US threatens to block China Telecom from serving American market
The top departments of the US government have endorsed cutting off Beijing-controlled China Telecom from serving the US market because of legal and security risks, the Justice Department announced Thursday.
The departments, including Defense, State, and Homeland Security, said after a broad review that the Federal Communications Commission should “revoke and terminate” all authorizations for the Chinese giant’s US subsidiary, China Telecom (Americas), to provide international telecommunications services to and from the United States.
“The Executive Branch agencies identified substantial and unacceptable national security and law enforcement risks associated with China Telecom’s operations, which render the FCC authorizations inconsistent with the public interest,” the Justice Department said in a statement.
The agencies -- which also included the Justice Department, the Commerce Department, the US Trade Representative and US counter-intelligence -- said China Telecom is vulnerable to “exploitation, influence and control” by the Chinese government.
They said it has inaccurately reported to US authorities where it stores its US records and how it manages cybersecurity.

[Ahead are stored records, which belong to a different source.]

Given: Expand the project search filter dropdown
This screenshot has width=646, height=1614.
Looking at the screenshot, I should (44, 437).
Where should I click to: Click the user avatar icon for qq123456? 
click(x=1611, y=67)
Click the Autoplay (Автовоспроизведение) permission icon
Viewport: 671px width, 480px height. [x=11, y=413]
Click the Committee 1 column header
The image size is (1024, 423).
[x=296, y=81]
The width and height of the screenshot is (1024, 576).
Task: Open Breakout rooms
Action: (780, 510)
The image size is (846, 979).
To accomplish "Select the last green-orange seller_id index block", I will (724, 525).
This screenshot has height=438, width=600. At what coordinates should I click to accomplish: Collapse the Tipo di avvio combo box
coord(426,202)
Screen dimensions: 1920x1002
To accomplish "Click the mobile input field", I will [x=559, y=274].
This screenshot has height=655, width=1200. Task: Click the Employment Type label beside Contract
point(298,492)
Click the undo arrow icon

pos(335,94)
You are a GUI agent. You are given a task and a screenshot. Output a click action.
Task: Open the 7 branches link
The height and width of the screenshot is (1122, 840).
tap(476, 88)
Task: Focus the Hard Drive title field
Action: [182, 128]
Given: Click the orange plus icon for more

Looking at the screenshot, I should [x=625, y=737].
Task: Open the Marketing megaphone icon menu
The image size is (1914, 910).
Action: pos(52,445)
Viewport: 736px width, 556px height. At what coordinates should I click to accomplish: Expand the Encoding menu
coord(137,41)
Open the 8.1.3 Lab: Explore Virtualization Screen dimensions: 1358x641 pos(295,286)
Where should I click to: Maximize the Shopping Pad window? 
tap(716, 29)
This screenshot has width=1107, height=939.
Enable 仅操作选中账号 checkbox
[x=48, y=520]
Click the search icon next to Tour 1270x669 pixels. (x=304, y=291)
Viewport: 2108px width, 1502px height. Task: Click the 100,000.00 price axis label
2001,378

The agencies also made the recommendation based on “the nature of China Telecom’s US operations,” which they said allow Chinese government actors “to engage in malicious cyber activity enabling economic espionage and disruption and misrouting of US communications.” The recommendation has to be decided upon by the FCC, but will almost certainly involve the White House, where it could be weighed amid ongoing trade negotiations with Beijing.
It came just five days after President Donald Trump’s administration formed an interdepartmental body to formally review national security concerns related to foreign telecommunications companies involved in the United States.
In September 2019 two senators, Democrat Chuck Schumer and Republican Tom Cotton, asked the FCC to consider banning China Telecom and another company, China Unicom, from the US market over national security concerns.